The Old Man who would like to drink up the sea of youth in his insatiable thirst.

Was it the One who is like the dark night, whose eyes are fixed on his breast, whose feet are turned the wrong way round, who walks backwards?

Was it the One who wears the garland of skulls, and lives in the burning-ground of the dead?

Chandra

I do not know, I cannot say. But he is coming. You shall see him.

Minstrel

Yes, I see him.

[The light strengthens and gradually throughout the scene grows to a culminating brilliance at the close.]

Where?

Minstrel

Here.

He is coming out of the cave.—Some one is coming out of the cave.

How wonderful.

Chandra

Why, it is you!

Our Leader!

Our Leader!

Our Leader!

Where is the Old Man?

Leader

He is nowhere.

Nowhere?

Leader

Yes, nowhere.

Then what is he?

Leader

He is a dream.

Then you are the real?

Leader

Yes.

And we are the real?

Leader

Yes.

Those who saw you from behind imagined you in all kinds of shapes.

We didn't recognize you through the dust.

You seemed old.

And then you came out of the cave,—and now you look like a boy.

It seems just as if we had seen you for the first time.

Chandra

You are first every time. You are first over and over again.

Leader

Chandra! You must own your defeat. You couldn't catch the Old Man.

Chandra

Let our festival begin. The sun is up.

Minstrel, if you keep so still, you will swoon away. Sing something.

(The Minstrel sings.)

I lose thee, to find thee back again and again, My beloved. Thou leavest me, that I may receive thee all the more, when thou returnest. Thou canst vanish behind the moment's screen Only because thou art mine for evermore, My beloved. When I go in search of thee, my heart trembles, spreading ripples across my love. Thou smilest through thy disguise of utter absence, and my tears sweeten thy smile.

Do you hear the hum?

Yes.

They are not bees, but the people of the place.

Then Dada must be near at hand with his quatrains.

Dada

Is this the Leader?

Yes, Dada.

Dada

Oh, I am so glad you have come. I must read my collection of quatrains.
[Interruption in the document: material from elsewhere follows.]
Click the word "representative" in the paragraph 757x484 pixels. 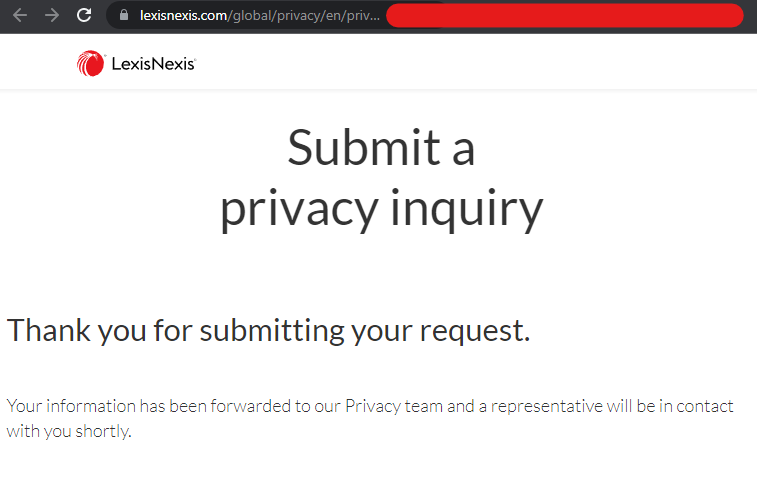pos(547,406)
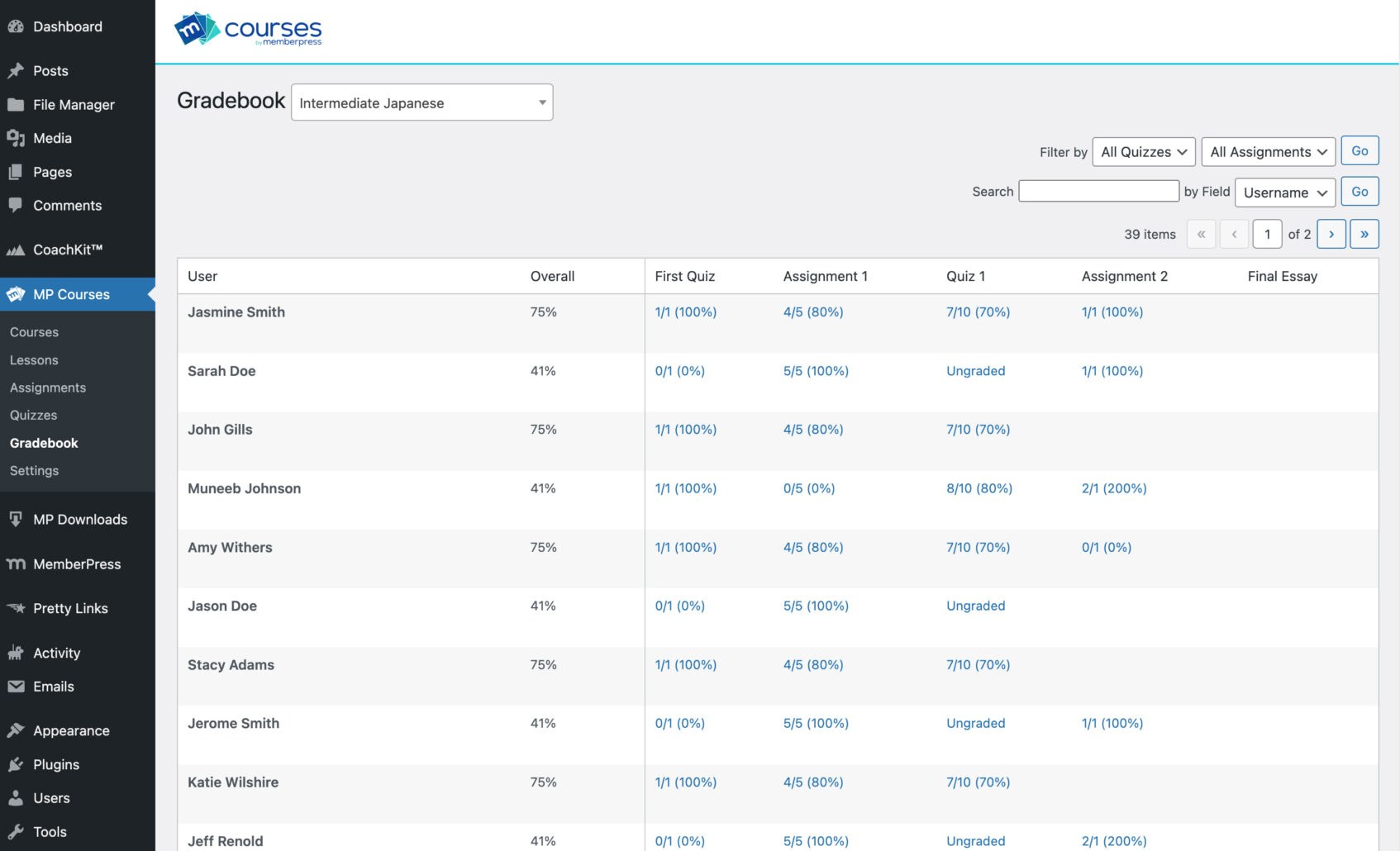Select the Media library icon
Image resolution: width=1400 pixels, height=851 pixels.
pos(17,138)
No. No. Not the whole collection, but only one.

Dada

Very well. One will do.

The sun is at the gate of the East, his drum of victory sounding in the sky. The Night says I am blessed, my death is bliss. He receives his alms of gold, filling his wallet,—and departs.

That is to say——

No. We don't want your that is to say.

Dada

It means——

Whatever it means, we are determined not to know it.

Dada

What makes you so desperate?

It is our festival day.

Dada

Ah! Is that so? Then let me go to all the neighbours——

No, you mustn't go there.

Dada

But is there any need for me here?

Yes.

Then my quatrains——

Chandra

We shall colour your quatrains with such a thick brush, that no one will know whether they have any meaning at all.

And then you will be without any means.

The neighbourhood will desert you.

The Watchman will take you to be a fool.

And the Pundit will take you to be a blockhead.

And your own people will consider you to be useless.

And the outside people will consider you queer.

Chandra

But we shall crown you, Dada, with a crown of new leaves.

We shall put a garland of jasmine round your neck.

And there will be no one else except ourselves who will know your true worth.

THE SONG OF THE FESTIVAL OF SPRING

[In which all the persons of the drama, not excepting Sruti-bhushan, unite on the main stage in the dance of Spring.]

Come and rejoice, for April is awake. Fling yourselves into the flood of being, bursting the bondage of the past. April is awake. Life's shoreless sea is heaving in the sun before you. All the losses are lost, and death is drowned in its waves. Plunge into the deep without fear, with the gladness of April in your heart.